Although the preference of the law is to return children to their parents, the presumption that a natural parent is a fit parent must be balanced against reality.  See Troxel v. Granville, 530 U.S. 57, 69 (2000) (noting the traditional presumption that a fit parent will act in the best interests of a child) (emphasis added).  The United States Supreme Court has stated that “so long as a parent adequately cares for his or her children (i.e., is fit), there will normally be no reason for the State to inject itself into the private realm of the family . . . .”  Id. at 68 (citation omitted).  In this case, Sandra and Michael failed to care for their children.  The reality we confront today is of a mother and father who have demonstrated a gross indifference to the welfare of their children.  See South Carolina Dep’t of Soc.
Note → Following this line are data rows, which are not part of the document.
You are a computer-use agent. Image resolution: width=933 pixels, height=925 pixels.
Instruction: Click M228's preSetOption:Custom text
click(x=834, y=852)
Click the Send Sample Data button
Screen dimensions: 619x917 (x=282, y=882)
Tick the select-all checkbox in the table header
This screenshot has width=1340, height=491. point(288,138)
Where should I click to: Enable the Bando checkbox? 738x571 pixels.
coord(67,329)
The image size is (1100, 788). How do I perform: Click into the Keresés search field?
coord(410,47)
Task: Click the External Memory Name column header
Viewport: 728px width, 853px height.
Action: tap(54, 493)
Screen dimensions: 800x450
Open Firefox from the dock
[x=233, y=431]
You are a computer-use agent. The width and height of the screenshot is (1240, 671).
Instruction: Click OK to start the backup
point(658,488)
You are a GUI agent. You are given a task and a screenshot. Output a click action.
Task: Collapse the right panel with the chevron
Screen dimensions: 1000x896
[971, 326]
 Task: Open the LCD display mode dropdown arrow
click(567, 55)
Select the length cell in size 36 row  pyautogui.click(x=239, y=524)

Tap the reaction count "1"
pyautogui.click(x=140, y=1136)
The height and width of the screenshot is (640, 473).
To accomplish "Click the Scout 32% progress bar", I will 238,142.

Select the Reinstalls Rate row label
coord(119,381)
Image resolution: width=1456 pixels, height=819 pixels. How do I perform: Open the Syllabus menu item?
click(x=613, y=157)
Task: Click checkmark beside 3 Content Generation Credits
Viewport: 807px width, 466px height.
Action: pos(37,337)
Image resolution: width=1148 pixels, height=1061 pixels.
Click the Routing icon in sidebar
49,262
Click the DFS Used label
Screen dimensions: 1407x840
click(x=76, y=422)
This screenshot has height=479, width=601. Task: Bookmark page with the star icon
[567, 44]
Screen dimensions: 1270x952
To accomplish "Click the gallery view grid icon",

Servs. v. Ledford, 357 S.C. 371, 377, 593 S.E.2d 175, 177 (Ct. App. 2004) (“a parent’s responsibility extends beyond making initial arrangements for his or her child while the parent is away; the statute requires that the parent make adequate arrangements for the child’s continuing care.”).  As such, we find it is in the children’s best interest to terminate Michael and Sandra’s parental rights.

CONCLUSION

Accordingly, we find the family court did not err in ruling Michael and Sandra abandoned the children.  We also agree with the family court that termination of their parental rights is in the children’s best interest. 

AFFIRMED. [5]

GOOLSBY and ANDERSON, JJ., concur.


[1] Michael’s mother, Sally Truitt, testified that she told the children’s parents she had an engagement later that night, and both said they “would be back.” 

[2] Sandra testified that she was aware of the circumstances and knew Michael’s parents were unable to care for the children for an extended period of time. 

[3] Section 20-7-1572 was recently amended to include an additional ground for termination; however, this amendment has no applicability in the current case.  See Act No. 181, 2004 S.C. Acts 1829.

[4] Section 20-7-1572(1) of the South Carolina Code provides that a family court may terminate parental rights when:

The child or another child in the home has been harmed as defined in Section 20-7-490, and because of the severity or repetition of the abuse or neglect, it is not reasonably likely that the home can be made safe within twelve months.  In determining the likelihood that the home can be made safe, the parent’s previous abuse or neglect of the child or another child in the home may be considered[.]” 

  S.C. Code Ann. § 20-7-1572(1) (Supp. 2003). 

[5] This court would also like to acknowledge and commend defense counsel for the thorough and zealous representation of their court appointed clients.  As the late Judge Bell once noted, such representation is “in the best tradition of the legal profession.”  Leone v. Dilullo, 294 S.C. 410, 414, 365 S.E.2d 39, 41 (Ct. App. 1988).